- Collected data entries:
-*-*-

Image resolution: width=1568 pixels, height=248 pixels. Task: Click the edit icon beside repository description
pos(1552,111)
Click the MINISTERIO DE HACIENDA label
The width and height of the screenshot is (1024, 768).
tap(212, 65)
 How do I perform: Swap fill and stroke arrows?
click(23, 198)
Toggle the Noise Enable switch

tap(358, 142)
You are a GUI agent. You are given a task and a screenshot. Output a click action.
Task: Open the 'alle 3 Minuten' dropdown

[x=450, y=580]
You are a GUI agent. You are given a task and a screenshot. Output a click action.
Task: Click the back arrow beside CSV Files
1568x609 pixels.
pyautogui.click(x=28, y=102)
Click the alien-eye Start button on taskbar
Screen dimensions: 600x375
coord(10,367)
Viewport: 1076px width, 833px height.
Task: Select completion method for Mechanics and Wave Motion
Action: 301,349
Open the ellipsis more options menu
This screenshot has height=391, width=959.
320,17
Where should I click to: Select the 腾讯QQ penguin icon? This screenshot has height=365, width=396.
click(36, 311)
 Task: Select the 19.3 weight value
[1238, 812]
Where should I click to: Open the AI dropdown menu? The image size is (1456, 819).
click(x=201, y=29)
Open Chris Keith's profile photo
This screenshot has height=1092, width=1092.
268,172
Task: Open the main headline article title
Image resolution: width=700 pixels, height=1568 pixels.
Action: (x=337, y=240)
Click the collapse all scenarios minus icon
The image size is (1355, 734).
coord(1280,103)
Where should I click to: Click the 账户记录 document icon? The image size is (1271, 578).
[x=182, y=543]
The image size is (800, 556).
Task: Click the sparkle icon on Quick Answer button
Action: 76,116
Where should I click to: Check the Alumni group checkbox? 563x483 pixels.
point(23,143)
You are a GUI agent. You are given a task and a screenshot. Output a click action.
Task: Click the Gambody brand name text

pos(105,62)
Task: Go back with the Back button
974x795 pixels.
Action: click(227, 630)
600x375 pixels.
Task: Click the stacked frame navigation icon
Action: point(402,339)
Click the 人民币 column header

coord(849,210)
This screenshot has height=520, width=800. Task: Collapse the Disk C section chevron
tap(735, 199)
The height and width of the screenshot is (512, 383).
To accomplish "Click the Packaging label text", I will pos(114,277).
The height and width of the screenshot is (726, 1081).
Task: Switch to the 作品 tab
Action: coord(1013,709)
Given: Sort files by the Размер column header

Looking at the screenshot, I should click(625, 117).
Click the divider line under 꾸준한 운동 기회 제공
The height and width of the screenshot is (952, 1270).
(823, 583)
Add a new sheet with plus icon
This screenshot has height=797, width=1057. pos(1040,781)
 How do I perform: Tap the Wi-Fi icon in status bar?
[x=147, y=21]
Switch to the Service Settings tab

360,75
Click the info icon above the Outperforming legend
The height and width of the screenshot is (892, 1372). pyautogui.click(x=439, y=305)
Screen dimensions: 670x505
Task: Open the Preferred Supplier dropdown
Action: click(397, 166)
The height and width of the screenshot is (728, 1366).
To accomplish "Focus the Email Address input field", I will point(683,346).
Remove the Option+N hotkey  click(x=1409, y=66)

-*-*-

- Exercise details: Pull out every line in the data above that has the word "back".

- Written answer:
Task: Click the back arrow beside CSV Files
Task: Go back with the Back button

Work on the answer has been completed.